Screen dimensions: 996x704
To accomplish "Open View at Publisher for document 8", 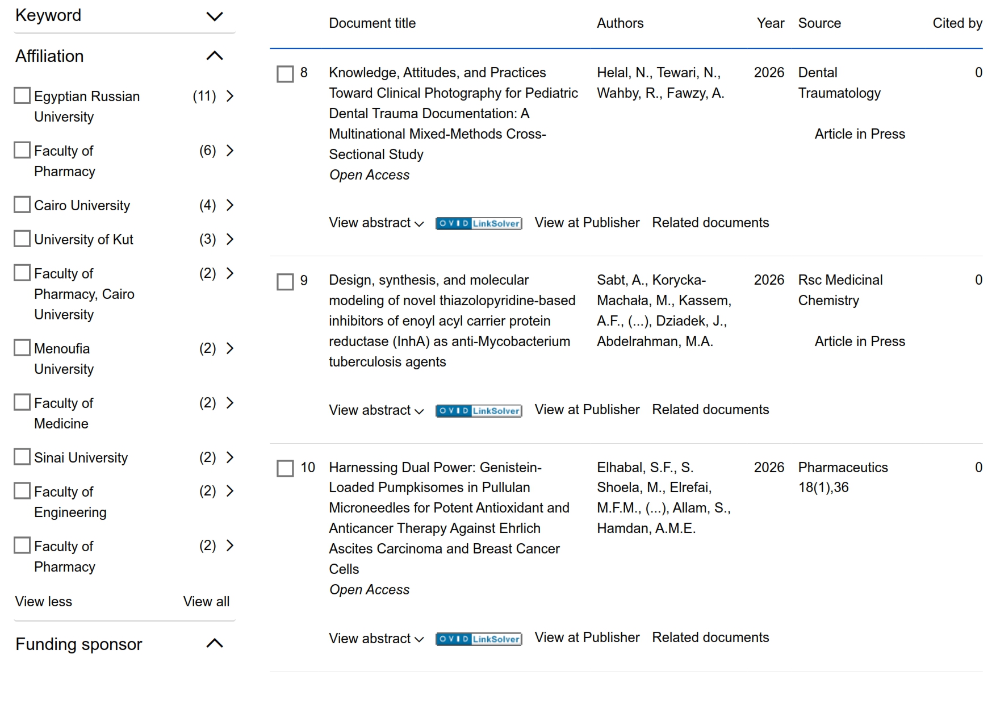I will pos(587,223).
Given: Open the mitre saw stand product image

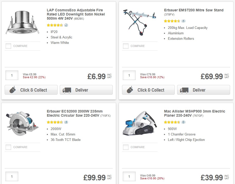Looking at the screenshot, I should (140, 22).

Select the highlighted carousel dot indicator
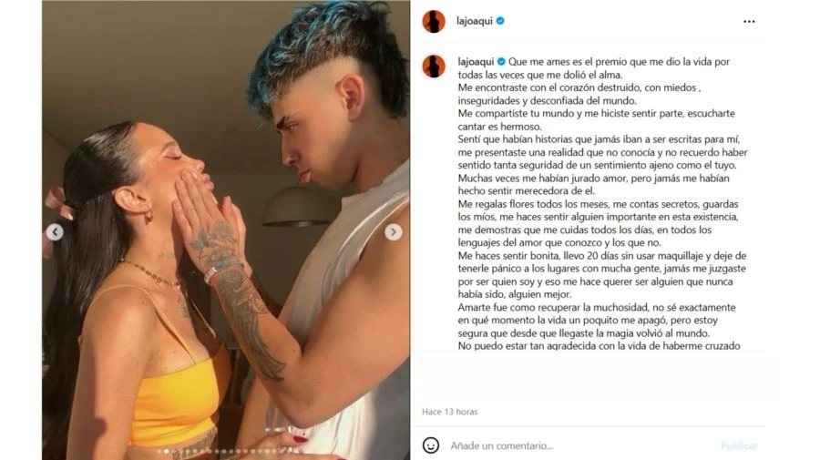point(167,451)
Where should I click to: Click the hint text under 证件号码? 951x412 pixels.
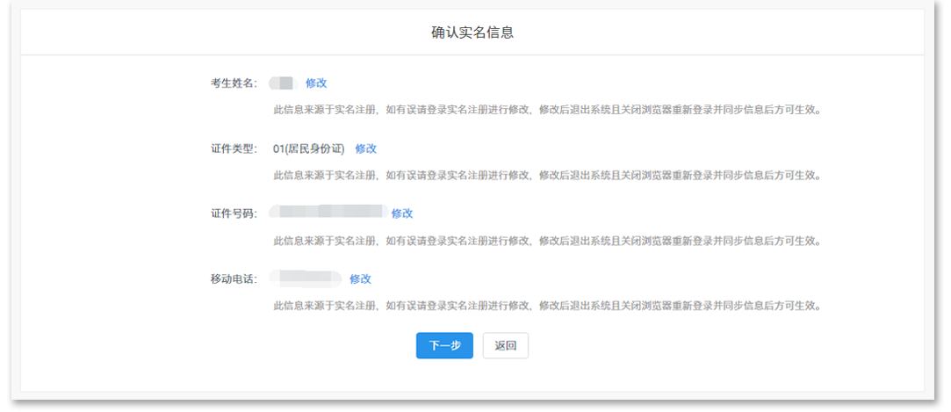pyautogui.click(x=546, y=241)
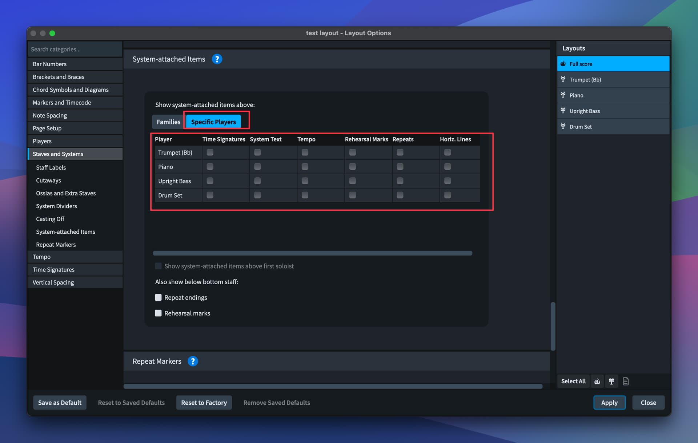Switch to the Specific Players tab
This screenshot has height=443, width=698.
(213, 122)
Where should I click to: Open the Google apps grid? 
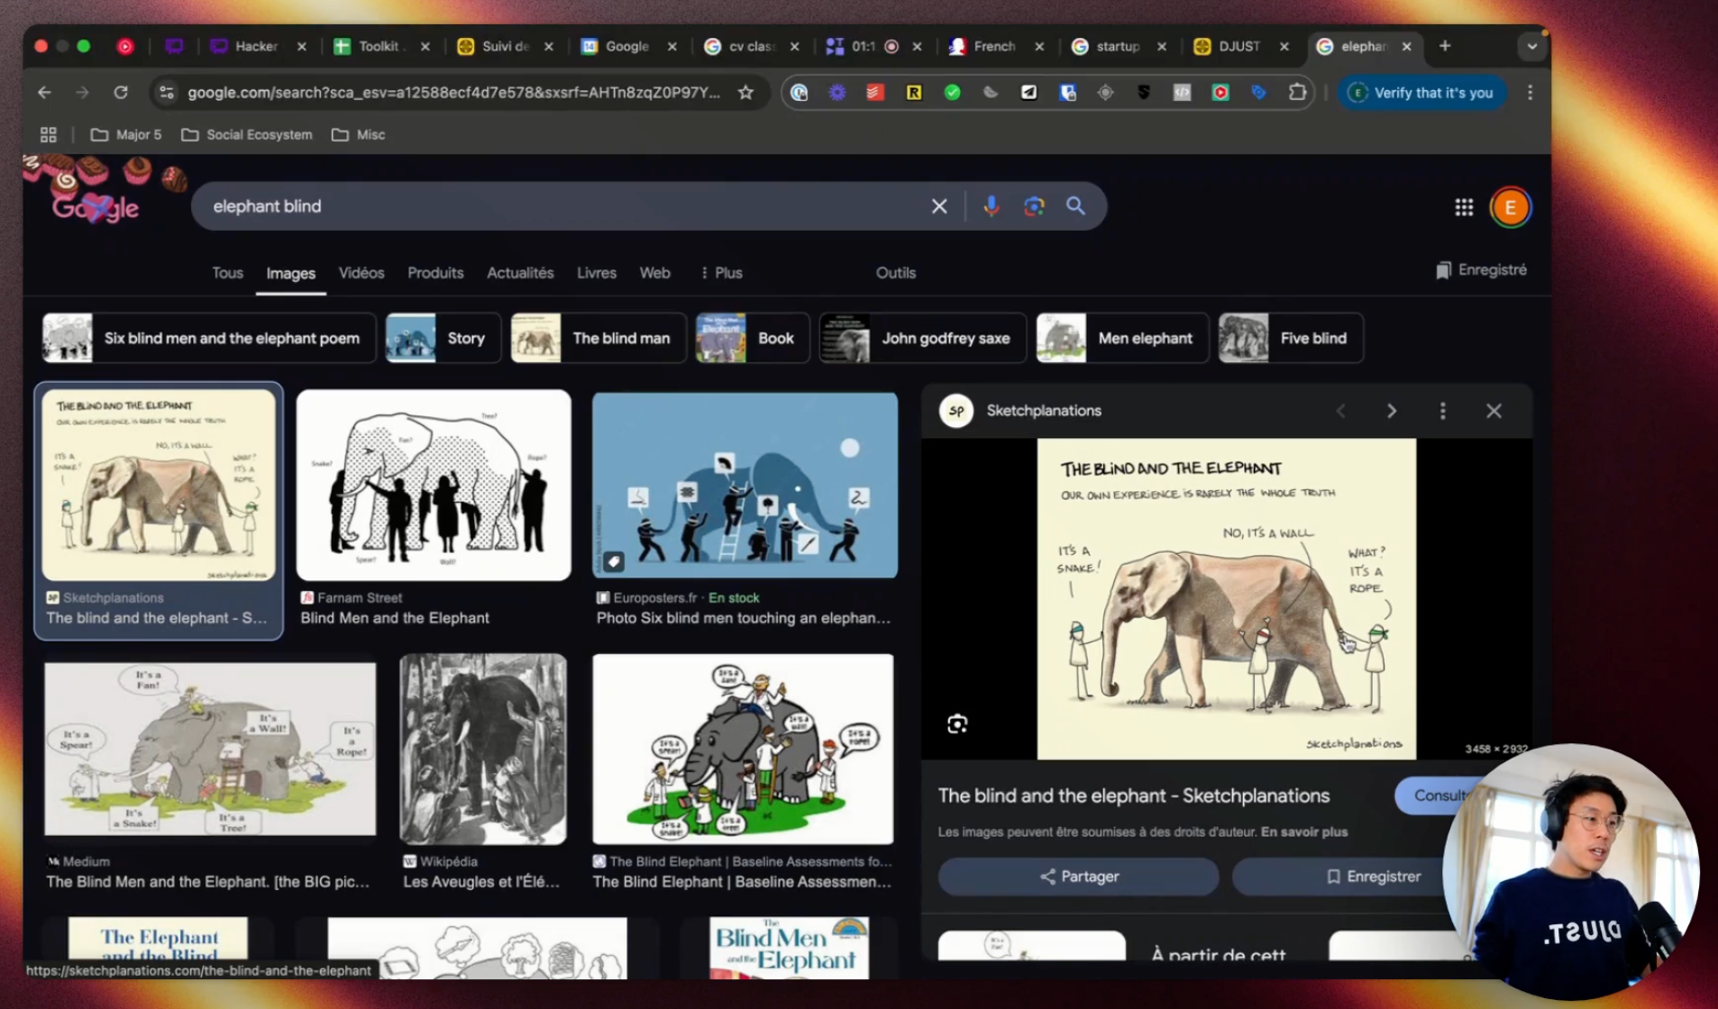[1464, 208]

◆ WHAT YOU HAVE TO DO: Restate word for word the lines from the line with "Where should I click to: Open" to the last line of the records above, inclusive, and omit every picture.

◆ RESULT:
Where should I click to: Open the Google apps grid? 
[1464, 208]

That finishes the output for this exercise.